VB5 modulates osteoclast metabolic reprogramming and suppresses differentiation by blocking PKM2 nuclear translocation
摘要
Osteoporosis is a multifactorial skeletal disorder characterized by increased bone resorption and impaired remodeling balance. Osteoclast differentiation is accompanied by metabolic reprogramming toward enhanced glycolysis, yet whether nutritional factors modulate osteoclast metabolism remains incompletely understood. Vitamin B5 (VB5), a precursor of coenzyme A (CoA), has been implicated in metabolic regulation, but its role in osteoclast biology is unclear. An ovariectomy (OVX)-induced osteoporosis mouse model was established and fed VB5-deficient, normal, or VB5-supplemented diets. Bone microarchitecture was assessed by micro-computed tomography and histomorphometry.
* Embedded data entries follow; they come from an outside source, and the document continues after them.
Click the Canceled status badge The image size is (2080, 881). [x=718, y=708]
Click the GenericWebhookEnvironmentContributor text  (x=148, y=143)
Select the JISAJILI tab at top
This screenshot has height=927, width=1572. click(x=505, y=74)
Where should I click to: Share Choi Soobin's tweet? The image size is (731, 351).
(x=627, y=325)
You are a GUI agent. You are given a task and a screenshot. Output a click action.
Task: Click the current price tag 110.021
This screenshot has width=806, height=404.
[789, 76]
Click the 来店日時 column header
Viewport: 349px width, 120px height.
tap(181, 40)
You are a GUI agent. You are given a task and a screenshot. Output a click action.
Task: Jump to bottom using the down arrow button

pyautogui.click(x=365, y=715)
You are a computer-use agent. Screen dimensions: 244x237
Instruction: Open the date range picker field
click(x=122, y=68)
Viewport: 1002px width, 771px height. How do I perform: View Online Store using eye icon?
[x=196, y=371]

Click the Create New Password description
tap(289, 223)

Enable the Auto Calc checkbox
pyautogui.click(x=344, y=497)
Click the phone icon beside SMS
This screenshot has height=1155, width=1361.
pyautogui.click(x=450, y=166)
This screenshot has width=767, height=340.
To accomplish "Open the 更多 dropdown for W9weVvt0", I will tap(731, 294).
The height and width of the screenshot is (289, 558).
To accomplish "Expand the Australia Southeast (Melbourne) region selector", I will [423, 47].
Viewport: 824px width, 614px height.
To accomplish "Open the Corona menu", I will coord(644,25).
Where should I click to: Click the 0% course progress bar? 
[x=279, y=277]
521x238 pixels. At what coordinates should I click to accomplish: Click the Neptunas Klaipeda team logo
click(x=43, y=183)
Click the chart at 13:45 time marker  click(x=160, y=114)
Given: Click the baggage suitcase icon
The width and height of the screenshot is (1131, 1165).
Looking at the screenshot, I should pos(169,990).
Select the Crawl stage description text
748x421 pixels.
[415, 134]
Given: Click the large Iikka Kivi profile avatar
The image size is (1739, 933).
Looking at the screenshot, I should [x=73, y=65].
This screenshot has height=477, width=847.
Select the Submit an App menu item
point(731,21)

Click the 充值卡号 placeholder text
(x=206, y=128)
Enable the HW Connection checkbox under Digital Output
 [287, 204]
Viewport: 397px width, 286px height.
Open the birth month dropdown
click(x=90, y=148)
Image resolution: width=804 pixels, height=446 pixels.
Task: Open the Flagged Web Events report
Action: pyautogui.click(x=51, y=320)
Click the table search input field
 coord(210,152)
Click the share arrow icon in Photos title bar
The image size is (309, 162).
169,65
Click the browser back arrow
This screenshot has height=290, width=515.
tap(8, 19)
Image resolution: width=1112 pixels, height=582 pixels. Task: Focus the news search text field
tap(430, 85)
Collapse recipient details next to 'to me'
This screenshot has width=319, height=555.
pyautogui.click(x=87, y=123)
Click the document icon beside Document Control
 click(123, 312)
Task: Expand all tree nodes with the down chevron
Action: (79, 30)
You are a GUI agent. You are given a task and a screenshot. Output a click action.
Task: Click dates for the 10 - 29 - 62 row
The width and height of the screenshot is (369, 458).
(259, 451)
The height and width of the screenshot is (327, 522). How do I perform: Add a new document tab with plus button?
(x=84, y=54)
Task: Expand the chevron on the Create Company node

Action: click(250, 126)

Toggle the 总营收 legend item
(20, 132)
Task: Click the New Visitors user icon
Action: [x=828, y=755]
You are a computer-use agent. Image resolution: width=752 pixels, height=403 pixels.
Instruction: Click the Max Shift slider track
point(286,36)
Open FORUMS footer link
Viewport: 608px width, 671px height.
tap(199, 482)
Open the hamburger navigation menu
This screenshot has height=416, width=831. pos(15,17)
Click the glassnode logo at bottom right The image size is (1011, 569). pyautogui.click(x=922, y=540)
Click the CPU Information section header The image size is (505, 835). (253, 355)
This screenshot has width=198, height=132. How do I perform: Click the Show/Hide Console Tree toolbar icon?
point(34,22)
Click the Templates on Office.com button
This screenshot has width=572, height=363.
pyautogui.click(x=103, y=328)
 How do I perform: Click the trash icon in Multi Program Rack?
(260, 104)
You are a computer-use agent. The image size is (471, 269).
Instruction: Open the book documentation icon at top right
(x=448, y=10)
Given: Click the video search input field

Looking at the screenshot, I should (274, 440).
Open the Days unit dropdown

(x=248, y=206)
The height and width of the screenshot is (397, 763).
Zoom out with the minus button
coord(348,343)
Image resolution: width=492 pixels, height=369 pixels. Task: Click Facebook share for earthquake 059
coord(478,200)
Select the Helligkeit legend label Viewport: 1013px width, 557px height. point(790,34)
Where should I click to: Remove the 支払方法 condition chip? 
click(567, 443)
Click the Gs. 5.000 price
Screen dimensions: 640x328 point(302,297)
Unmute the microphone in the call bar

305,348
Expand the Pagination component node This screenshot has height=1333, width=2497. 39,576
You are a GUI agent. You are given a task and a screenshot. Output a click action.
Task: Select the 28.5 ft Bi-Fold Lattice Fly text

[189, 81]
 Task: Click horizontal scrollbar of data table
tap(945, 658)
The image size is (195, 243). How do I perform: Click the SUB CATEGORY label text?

Osteoclast differentiation was evaluated in RAW264.7 cells and bone marrow–derived macrophages (BMDMs). Metabolic flux analysis, molecular docking, co-immunoprecipitation, and Western blotting were performed to investigate the involvement of the PANK–CoA–PKM2 axis. VB5 supplementation attenuated OVX-induced bone loss and reduced osteoclast numbers in vivo, whereas VB5 deficiency exacerbated bone deterioration. In vitro, VB5 and its metabolic derivative CoA suppressed osteoclast differentiation without inducing significant cytotoxicity. Mechanistically, VB5 increased intracellular CoA levels in a PANK-dependent manner. CoA interacted with PKM2, reduced Y105 phosphorylation, and decreased nuclear translocation, accompanied by suppression of glycolytic and oxidative phosphorylation activity. Pharmacological stabilization of PKM2 partially reversed molecular alterations associated with VB5 deficiency. VB5 is associated with inhibition of osteoclast differentiation and attenuation of estrogen deficiency–induced bone loss, potentially through modulation of metabolic reprogramming involving the PANK–CoA–PKM2 axis. These findings provide preliminary insight into a link between vitamin-dependent metabolic pathways and skeletal remodeling.